Two perplexed faces looked up at her, Verol’s from his journal, Marquin’s from what looked like an accounting ledger.

“I can choose for myself if you like.” She reached for a small wooden box on Verol’s desk. One inch wide by two inches long, she could feel the magic engraved into its lacquered surface.

“Not that.” Verol snatched it away, and she wondered what it did. He tucked it into a drawer and instead handed her a small glass apple.

“Why is this so terrifying?” she asked, and though the Song was feeling recalcitrant, its desire for the small magic in the apple was clear, and it did not require much nudging on her part to make it reach out and take it.

Both men went still. Verol recovered first, rising to take the apple from her fingers, turning it over and over in his own, as if he would come to some different conclusion if he performed the motion enough times.

When he spoke his voice was calm and cold, and it sent a shiver through her. “Clare, who have you shown this to?”

She did not answer him. “Why is it frightening?”

“Because” Marquin said gently, “it is something only Alaric can do.”

Clare swallowed, hard, the movement sticking halfway down her throat because Marquin’s voice, while gentle, held the same undercurrent of cold dread as Verol’s.

He was frightened. They were both frightened. Of her. Just like Alys.

A sense of distance opened between her and them, a pang of something twinging through Clare’s chest.

“What does it mean?”

“It means that, among other things, Clare, you are a Reaper.”

“She can’t be a Reaper.” Though Verol’s tone said he didn’t believe his own words. “She’s a Songweaver. Reaper doesn’t coexist with other disciplines.”

“We have seen she is a Healer, too. Another discipline that does not coexist with others, but you did not raise the problem then.”

“I did not because?—”

“What,” Clare interrupted, voice much calmer than she felt, “is a Reaper? I have never heard of them.”

“That is because they were ruthlessly culled two centuries ago by royal decree.

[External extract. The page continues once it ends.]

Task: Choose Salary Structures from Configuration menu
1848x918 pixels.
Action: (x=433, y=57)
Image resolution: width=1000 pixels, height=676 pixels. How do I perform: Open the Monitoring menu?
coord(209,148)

Any living Reaper was killed and their entire family line sterilized.”

“And the Mages Guild allowed this?” The brutality of it didn’t surprise her, but she had thought that, for the sake of self-preservation, the Mages Guild would balk at allowing the death of their own kind.

“They didn’t allow it, Clare, they executed it. Even in the guild, reapers were?—”

Abominations.

“—feared. They don’t simply possess the ability to take magic from a spell or an item, which is in itself impressive, but can reap it directly from a mage.”

An inkling of understanding spread through her, but she asked anyway. “What happens to the mage?”

“If the Reaper is merciful? They kill them. If they are not?” Quin shrugged. “Magic is what a mage is. Without it, they are only a shell. They go mad. If they retain any agency at all, most kill themselves.”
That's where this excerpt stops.